# Goal
Rewrite the material from the line containing "You are a computer-use agent." through the line containing "Instruction: Open the settings gear icon", swapping "gear" for "cog" and changing nothing else.

# Data entries
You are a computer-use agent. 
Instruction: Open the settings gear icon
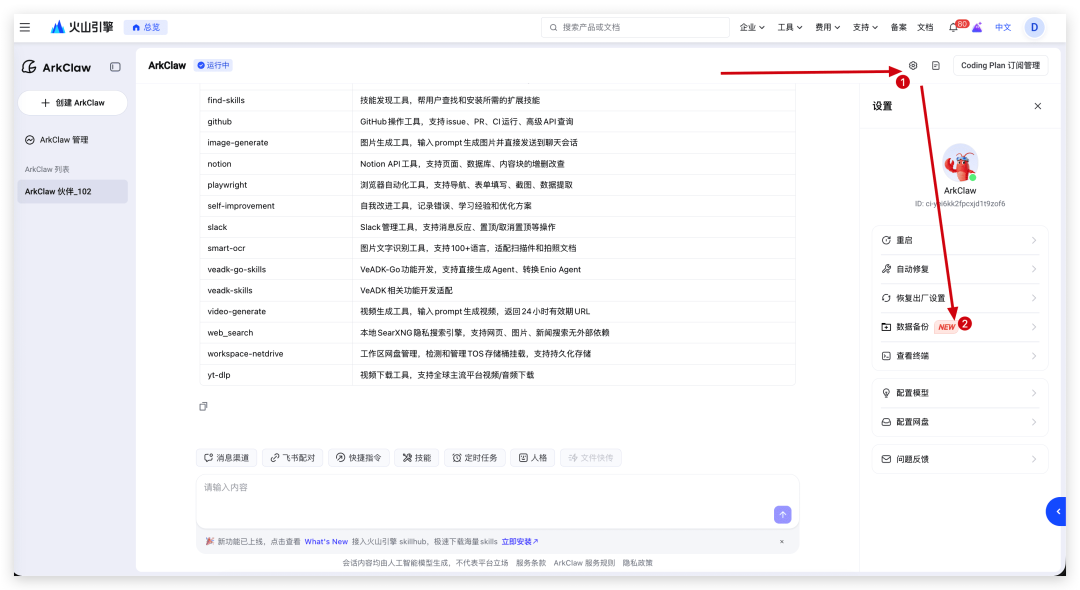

...

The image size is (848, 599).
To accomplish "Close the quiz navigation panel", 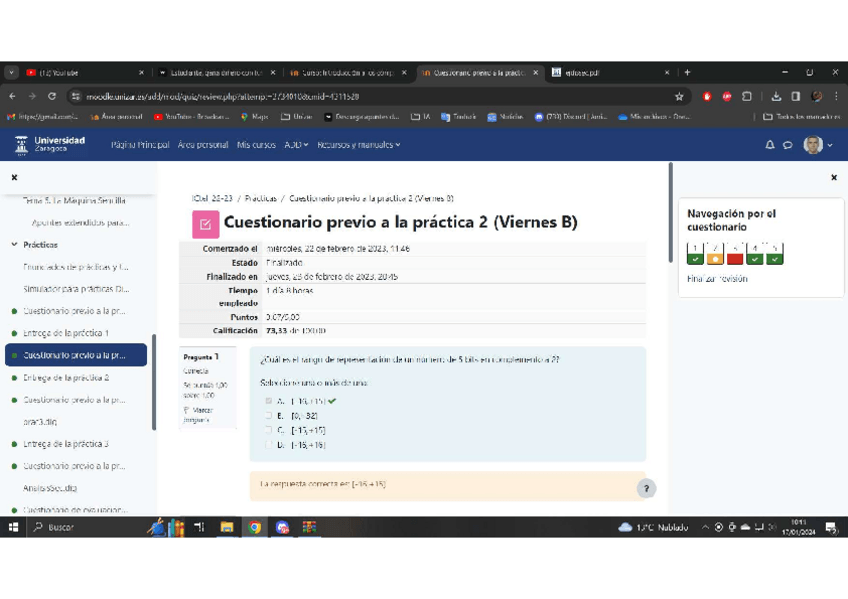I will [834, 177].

...

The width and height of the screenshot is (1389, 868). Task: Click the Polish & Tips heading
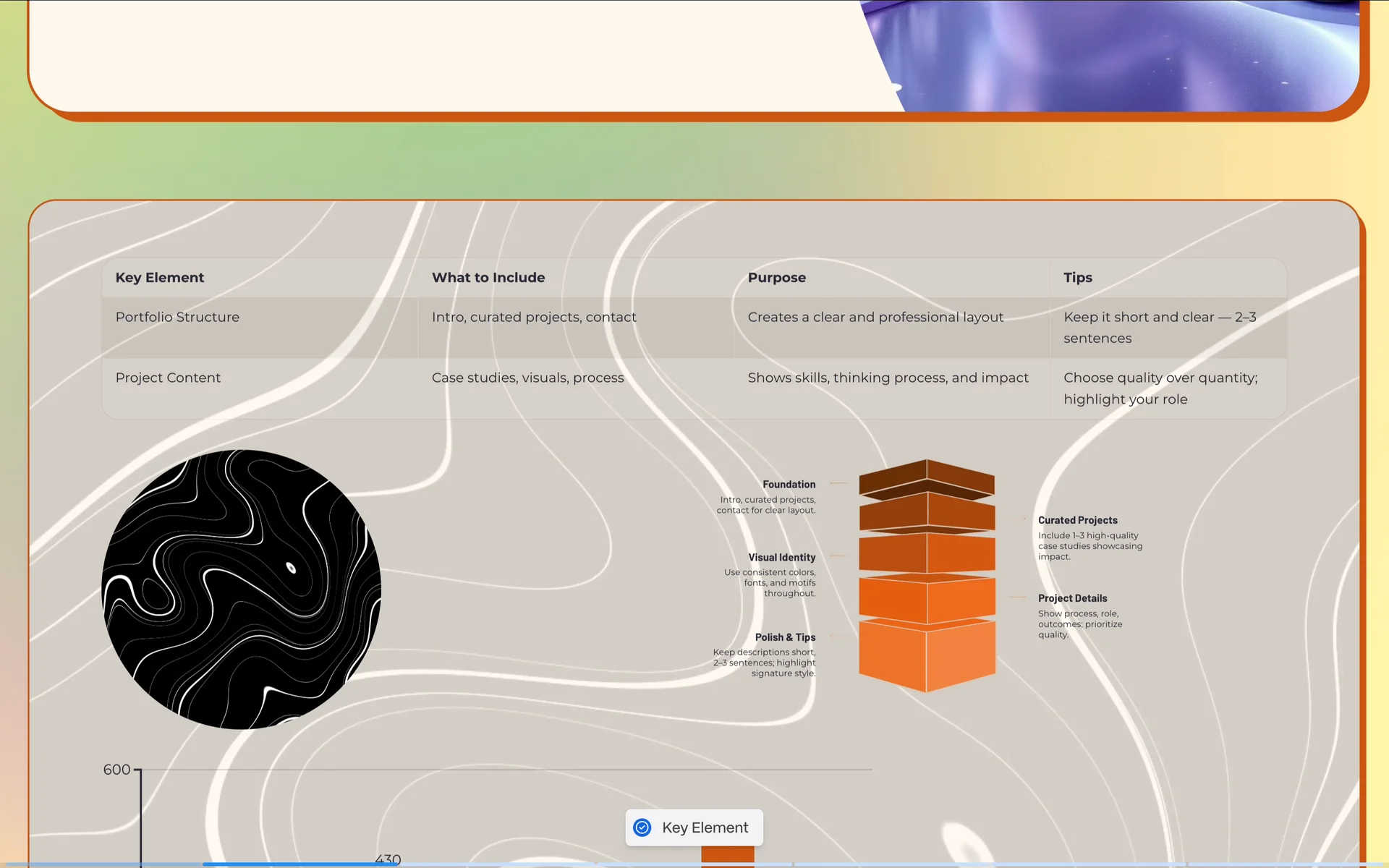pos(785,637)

# Solution below
You are a computer-use agent. 
Instruction: Open the settings cog icon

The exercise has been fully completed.